## Extract
____
🏦 Bank Reviews & Complaints Analysis

An end-to-end NLP system that analyses customer reviews across multiple banks — classifying sentiment, predicting star ratings (1–5), and identifying key complaint themes — deployed as a live Flask web application.

📌 Problem Statement

Banks receive thousands of customer reviews and complaints daily. Reading each one manually is impossible at scale. This project builds an automated NLP pipeline that:

Classifies reviews as positive, negative, or neutral
Predicts the star rating (1–5) from raw review text alone
Identifies recurring complaint themes (service, waiting time, fees, etc.)
Performs intent analysis to understand what customers actually want

This enables banks to prioritise critical complaints, monitor satisfaction trends, and improve customer service — all without manual effort.

🎯 Business Impact

Customer Service Teams can auto-triage high-priority complaints
Bank Managers get data-driven insights into which services are failing
Marketing Teams can identify what customers love and amplify it
Scales to handle thousands of reviews per minute once deployed

📊 Dataset

Feature	Description
`Date`	Day the review was posted
`Stars`	1–5 rating given by the customer
`Reviews`	Raw text of the customer review/complaint
`BankName`	Name of the bank being reviewed

~500 customer reviews and complaints across multiple banks
Multi-class target: Star ratings 1 through 5
Real-world noisy text — abbreviations, typos, mixed case, punctuation

🏗️ Project Architecture

Bank-Reviews-Complaints-Analysis/
├── results/
│   ├── 2020-06-21 16_52_49-Window.png
│   ├── 2020-06-21 16_53_18-Window.png
│   ├── 2020-06-21 16_53_57-Window.png
│   └── 2020-06-21 16_58_01-Window.png
├── static/
│   └── styles.css
├── templates/
│   ├── home.html
│   └── result.html
├── Bank Reviews-Complaints Analysis.ipynb   # Full EDA + Modelling
├── app.py                                   # Flask application
├── nlp_model.pkl                            # Trained classification model
├── transform.pkl                            # Label encoder / transformer
├── tfidf_transform.pkl                      # Fitted TF-IDF vectorizer
├── Dockerfile
├── Procfile
├── requirements.txt
└── README.md

🔍 Approach

1. Text Preprocessing & Feature Engineering

Extensive NLP feature engineering was applied to extract signal from raw text:

Basic text stats: word count, character count, sentence count
Linguistic features: uppercase words, lowercase words, title-case words
Punctuation density: count of punctuation marks as a noise/emotion proxy
Stopword analysis: stopword count to identify filler-heavy reviews
Custom pattern features:
- Words ending with specific suffixes (e.g., et)
____
## Dataset content
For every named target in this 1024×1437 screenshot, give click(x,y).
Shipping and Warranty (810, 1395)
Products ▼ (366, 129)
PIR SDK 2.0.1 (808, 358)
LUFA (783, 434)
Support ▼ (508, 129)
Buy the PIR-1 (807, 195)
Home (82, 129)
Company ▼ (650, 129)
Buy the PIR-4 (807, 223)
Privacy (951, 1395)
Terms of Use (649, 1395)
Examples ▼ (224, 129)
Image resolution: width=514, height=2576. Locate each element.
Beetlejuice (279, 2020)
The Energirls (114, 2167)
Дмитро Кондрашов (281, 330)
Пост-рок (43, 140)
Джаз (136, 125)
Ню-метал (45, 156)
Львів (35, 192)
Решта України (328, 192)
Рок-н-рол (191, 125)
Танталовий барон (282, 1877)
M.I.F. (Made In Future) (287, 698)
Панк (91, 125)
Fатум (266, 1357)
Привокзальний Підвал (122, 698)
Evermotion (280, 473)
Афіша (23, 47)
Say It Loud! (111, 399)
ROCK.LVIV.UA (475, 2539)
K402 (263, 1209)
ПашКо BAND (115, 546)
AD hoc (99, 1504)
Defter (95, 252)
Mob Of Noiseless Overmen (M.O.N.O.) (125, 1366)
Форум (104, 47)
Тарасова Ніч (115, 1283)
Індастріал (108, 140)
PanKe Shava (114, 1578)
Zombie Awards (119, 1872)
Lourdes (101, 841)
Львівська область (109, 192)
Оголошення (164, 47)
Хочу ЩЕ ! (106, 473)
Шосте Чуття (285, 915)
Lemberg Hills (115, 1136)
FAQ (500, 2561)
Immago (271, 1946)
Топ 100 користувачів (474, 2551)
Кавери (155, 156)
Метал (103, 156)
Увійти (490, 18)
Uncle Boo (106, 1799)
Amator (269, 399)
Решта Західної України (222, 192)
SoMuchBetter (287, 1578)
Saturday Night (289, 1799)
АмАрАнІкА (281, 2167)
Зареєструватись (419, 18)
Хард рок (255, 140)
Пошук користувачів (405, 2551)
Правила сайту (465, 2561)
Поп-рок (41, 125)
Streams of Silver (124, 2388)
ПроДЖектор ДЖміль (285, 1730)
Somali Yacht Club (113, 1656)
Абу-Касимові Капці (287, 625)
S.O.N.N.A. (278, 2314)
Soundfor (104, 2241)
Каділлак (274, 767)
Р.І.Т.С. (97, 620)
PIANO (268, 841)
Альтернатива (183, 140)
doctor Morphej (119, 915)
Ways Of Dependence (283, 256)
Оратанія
____
## Problem 1
Duplicate the passage of the bank reviews project overview that begins at the words "Classifies reviews as" and stops after the words "without manual effort.".
## Problem 2
Decide whether each statement agrees with the bank reviews project overview, and answer yes or no, quoting the words that settle it. (a) The star rating is predicted using only the raw review text. (b) The system is deployed as a live Django web application. (c) The dataset holds roughly 500 reviews and complaints.

## Finished answer 1
Classifies reviews as positive, negative, or neutral
Predicts the star rating (1–5) from raw review text alone
Identifies recurring complaint themes (service, waiting time, fees, etc.)
Performs intent analysis to understand what customers actually want

This enables banks to prioritise critical complaints, monitor satisfaction trends, and improve customer service — all without manual effort.

## Finished answer 2
(a) Yes: "Predicts the star rating (1–5) from raw review text alone"
(b) No: "deployed as a live Flask web application"
(c) Yes: "~500 customer reviews and complaints across multiple banks"